Dance teacher Josie McSwane, who is leading the dancers through their routine, said dancing has become therapeutic for them.
“It makes my day. It really does,” she said.
Dance teacher Gabrielle Zeppieri, who also has a background as a school psychologist, said she believes dance is a good way for the dancers to destress and it helps their confidence, reducing any self-consciousness.
“We laugh because we can be goofballs,” she said, adding, “They are not afraid of looking silly.”
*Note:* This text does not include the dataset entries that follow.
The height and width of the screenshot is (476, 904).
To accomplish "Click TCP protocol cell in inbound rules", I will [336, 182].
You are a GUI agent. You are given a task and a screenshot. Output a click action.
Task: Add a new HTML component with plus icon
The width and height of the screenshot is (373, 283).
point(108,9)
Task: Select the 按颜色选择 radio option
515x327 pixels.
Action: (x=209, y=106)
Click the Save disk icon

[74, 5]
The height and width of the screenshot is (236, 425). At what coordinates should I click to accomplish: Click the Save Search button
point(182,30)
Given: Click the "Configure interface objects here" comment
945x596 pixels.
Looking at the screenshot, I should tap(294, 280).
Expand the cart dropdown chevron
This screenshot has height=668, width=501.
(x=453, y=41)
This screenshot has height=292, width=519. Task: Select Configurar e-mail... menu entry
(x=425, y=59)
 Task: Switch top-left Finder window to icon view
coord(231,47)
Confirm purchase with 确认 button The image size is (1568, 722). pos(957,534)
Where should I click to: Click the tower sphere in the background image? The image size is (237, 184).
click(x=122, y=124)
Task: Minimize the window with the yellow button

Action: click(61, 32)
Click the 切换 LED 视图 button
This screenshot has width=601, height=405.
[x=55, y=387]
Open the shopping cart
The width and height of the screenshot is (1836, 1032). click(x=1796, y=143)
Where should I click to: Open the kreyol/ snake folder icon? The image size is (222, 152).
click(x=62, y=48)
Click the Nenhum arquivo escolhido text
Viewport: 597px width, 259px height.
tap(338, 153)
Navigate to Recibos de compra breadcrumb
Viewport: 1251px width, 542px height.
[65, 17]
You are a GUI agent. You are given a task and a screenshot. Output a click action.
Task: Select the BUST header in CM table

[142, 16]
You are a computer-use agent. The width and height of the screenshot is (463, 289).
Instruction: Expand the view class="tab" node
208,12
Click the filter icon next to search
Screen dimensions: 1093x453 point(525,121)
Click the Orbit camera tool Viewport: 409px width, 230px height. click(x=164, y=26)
Kuriloff said the program also helps the dancers build life skills and develop mathematical aptitude because there is a lot of counting in the numbers that are performed.
“That’s all of the bonus stuff, beyond the fact that it’s just fun and exhilarating,” he said.
Bitonti said she is looking to see the program expand with the addition of children sometime in the future.
“I think there is more to come for us. I think this is just the beginning, because they are so focused and really into it,” she said.
For the students of Dance Express, there is no place like the dance studio, it’s like home now.
The curtain goes up on The Wizard of Oz at 7 PM. The Westhampton Beach Performing Arts Center is located at 76 Main Street. Tickets can be purchased for $15 apiece from Eventbrite.